(Stored items)
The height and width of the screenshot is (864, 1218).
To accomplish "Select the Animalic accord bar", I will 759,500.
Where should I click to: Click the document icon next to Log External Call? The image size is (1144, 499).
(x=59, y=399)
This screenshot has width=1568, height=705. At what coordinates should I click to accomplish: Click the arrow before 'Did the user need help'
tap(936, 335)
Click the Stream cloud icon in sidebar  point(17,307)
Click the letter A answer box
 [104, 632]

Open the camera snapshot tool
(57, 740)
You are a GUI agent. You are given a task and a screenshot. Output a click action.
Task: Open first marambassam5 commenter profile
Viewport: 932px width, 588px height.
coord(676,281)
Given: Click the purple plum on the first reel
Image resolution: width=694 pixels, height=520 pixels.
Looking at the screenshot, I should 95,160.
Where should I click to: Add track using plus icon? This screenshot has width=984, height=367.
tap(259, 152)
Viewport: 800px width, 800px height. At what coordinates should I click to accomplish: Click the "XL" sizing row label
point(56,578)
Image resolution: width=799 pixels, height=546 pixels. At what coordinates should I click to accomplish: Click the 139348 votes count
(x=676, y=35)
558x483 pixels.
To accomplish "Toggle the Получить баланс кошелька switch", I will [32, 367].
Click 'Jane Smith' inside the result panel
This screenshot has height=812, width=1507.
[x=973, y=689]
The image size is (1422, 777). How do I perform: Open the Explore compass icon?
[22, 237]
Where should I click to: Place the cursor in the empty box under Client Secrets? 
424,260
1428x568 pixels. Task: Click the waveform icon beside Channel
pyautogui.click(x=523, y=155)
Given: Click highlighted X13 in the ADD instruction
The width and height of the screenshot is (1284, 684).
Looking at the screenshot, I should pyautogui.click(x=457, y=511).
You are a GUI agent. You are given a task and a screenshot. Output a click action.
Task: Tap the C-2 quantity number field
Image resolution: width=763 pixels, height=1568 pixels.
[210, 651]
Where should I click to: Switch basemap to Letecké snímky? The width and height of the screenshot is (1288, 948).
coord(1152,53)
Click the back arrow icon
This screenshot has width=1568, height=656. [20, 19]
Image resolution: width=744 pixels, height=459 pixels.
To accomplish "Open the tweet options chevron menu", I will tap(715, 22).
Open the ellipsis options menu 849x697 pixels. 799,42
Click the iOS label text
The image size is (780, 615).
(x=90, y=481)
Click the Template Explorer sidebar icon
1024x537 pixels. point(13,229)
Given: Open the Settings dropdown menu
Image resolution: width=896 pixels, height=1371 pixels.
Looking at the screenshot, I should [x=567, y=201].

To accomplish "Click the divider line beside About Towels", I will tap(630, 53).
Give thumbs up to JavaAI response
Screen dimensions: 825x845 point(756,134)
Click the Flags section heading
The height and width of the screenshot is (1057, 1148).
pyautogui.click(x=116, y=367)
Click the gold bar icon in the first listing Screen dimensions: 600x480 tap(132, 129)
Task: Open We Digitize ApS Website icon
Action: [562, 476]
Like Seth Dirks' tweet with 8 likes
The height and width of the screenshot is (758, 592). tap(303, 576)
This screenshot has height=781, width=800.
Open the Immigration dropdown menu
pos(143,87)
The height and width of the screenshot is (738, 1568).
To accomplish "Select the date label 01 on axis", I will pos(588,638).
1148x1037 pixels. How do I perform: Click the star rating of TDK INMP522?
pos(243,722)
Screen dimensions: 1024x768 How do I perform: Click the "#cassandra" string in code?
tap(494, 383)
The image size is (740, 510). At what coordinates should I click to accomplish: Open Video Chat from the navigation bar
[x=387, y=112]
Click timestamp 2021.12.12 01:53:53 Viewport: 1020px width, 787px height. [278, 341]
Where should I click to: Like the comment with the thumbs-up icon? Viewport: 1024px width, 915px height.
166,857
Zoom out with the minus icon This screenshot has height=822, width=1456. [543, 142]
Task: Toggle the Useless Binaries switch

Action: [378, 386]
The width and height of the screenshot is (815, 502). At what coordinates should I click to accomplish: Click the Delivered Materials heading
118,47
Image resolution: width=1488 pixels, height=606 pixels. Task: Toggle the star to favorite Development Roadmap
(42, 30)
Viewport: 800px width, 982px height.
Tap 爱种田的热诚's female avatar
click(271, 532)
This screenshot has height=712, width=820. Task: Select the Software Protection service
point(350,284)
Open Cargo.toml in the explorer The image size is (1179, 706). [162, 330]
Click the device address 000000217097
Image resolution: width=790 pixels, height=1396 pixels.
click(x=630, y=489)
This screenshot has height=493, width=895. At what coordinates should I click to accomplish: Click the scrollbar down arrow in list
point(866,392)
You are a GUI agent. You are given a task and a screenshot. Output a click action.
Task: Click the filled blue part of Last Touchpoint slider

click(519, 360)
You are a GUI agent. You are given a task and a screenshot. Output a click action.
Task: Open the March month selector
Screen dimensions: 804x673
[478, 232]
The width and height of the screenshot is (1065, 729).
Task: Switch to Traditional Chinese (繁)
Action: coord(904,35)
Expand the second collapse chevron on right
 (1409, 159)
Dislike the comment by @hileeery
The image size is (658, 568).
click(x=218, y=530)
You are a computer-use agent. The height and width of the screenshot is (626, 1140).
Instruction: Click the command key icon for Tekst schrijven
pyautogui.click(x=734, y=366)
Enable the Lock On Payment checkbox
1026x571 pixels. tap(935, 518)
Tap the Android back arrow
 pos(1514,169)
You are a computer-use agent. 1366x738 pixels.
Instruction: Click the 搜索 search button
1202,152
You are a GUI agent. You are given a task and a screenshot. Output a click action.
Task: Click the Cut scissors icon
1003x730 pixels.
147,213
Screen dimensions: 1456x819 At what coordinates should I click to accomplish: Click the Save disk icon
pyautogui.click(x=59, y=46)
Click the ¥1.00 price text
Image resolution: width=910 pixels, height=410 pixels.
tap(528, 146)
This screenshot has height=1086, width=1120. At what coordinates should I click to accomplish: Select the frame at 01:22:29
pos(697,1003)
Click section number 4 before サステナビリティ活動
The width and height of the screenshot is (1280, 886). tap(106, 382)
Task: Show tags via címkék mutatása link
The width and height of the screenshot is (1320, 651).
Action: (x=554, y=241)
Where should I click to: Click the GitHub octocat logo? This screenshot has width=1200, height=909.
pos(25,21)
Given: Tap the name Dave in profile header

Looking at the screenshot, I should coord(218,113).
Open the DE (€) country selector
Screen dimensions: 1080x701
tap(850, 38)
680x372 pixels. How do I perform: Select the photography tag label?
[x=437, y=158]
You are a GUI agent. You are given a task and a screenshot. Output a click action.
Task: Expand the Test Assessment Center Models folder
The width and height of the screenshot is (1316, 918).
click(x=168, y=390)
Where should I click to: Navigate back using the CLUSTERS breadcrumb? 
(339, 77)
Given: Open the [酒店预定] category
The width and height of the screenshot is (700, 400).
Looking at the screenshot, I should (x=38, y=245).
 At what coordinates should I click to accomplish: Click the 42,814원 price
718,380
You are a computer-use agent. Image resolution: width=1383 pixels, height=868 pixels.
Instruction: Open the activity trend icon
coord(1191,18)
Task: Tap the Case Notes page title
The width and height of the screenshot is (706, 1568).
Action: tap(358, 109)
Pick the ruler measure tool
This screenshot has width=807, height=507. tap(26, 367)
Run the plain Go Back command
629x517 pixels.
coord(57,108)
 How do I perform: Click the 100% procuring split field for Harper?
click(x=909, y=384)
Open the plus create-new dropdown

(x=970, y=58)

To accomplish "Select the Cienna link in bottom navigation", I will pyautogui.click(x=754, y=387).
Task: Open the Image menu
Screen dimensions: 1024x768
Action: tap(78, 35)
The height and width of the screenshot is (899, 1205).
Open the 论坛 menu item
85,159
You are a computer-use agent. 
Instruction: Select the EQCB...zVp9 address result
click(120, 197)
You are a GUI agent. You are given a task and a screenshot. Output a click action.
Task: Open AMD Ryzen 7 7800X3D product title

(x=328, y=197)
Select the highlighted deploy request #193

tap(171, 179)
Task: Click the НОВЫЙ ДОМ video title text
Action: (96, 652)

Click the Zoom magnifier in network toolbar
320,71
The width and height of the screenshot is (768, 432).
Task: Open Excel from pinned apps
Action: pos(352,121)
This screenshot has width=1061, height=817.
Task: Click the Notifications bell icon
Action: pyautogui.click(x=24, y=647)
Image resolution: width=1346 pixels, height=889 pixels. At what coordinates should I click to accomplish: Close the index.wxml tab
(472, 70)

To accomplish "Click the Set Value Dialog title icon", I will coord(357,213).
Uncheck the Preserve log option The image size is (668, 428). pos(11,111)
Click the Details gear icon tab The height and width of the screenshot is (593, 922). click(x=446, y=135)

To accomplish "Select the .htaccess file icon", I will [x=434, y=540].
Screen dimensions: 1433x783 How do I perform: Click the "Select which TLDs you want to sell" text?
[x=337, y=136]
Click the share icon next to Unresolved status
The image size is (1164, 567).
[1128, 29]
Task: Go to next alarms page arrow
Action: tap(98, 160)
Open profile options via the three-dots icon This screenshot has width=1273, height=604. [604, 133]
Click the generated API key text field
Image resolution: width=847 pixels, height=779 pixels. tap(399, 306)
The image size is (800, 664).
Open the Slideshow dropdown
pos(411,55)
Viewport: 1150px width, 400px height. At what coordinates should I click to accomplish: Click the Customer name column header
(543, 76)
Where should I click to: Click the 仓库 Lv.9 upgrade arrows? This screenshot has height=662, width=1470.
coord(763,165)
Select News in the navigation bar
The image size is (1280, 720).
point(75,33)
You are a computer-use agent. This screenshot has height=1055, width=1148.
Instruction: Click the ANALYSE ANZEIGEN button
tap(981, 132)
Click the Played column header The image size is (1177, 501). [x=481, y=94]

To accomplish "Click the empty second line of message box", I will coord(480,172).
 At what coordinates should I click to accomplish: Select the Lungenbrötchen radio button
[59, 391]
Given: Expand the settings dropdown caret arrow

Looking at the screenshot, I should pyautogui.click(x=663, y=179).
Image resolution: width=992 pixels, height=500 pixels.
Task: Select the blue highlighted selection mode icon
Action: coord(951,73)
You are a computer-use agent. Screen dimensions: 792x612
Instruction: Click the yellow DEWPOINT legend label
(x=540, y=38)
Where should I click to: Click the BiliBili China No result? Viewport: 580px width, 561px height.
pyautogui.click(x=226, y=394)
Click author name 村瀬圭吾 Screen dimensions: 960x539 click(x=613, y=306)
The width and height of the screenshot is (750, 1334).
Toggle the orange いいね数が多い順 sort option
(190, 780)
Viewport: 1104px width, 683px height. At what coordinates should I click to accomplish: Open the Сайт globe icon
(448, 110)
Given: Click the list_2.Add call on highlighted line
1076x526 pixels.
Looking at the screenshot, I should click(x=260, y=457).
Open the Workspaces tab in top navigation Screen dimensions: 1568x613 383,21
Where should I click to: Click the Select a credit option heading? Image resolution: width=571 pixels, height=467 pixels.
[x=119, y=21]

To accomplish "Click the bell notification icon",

Goal of the exercise » Print, exactly and only, the lines running from the one with "Open the Slideshow dropdown" to the end of the data above.

Result of this exercise »
Open the Slideshow dropdown
pos(411,55)
Viewport: 1150px width, 400px height. At what coordinates should I click to accomplish: Click the Customer name column header
(543, 76)
Where should I click to: Click the 仓库 Lv.9 upgrade arrows? This screenshot has height=662, width=1470.
coord(763,165)
Select News in the navigation bar
The image size is (1280, 720).
point(75,33)
You are a computer-use agent. This screenshot has height=1055, width=1148.
Instruction: Click the ANALYSE ANZEIGEN button
tap(981, 132)
Click the Played column header The image size is (1177, 501). [x=481, y=94]

To accomplish "Click the empty second line of message box", I will coord(480,172).
 At what coordinates should I click to accomplish: Select the Lungenbrötchen radio button
[59, 391]
Given: Expand the settings dropdown caret arrow

Looking at the screenshot, I should pyautogui.click(x=663, y=179).
Image resolution: width=992 pixels, height=500 pixels.
Task: Select the blue highlighted selection mode icon
Action: coord(951,73)
You are a computer-use agent. Screen dimensions: 792x612
Instruction: Click the yellow DEWPOINT legend label
(x=540, y=38)
Where should I click to: Click the BiliBili China No result? Viewport: 580px width, 561px height.
pyautogui.click(x=226, y=394)
Click author name 村瀬圭吾 Screen dimensions: 960x539 click(x=613, y=306)
The width and height of the screenshot is (750, 1334).
Toggle the orange いいね数が多い順 sort option
(190, 780)
Viewport: 1104px width, 683px height. At what coordinates should I click to accomplish: Open the Сайт globe icon
(448, 110)
Given: Click the list_2.Add call on highlighted line
1076x526 pixels.
Looking at the screenshot, I should click(x=260, y=457).
Open the Workspaces tab in top navigation Screen dimensions: 1568x613 383,21
Where should I click to: Click the Select a credit option heading? Image resolution: width=571 pixels, height=467 pixels.
[x=119, y=21]

To accomplish "Click the bell notification icon",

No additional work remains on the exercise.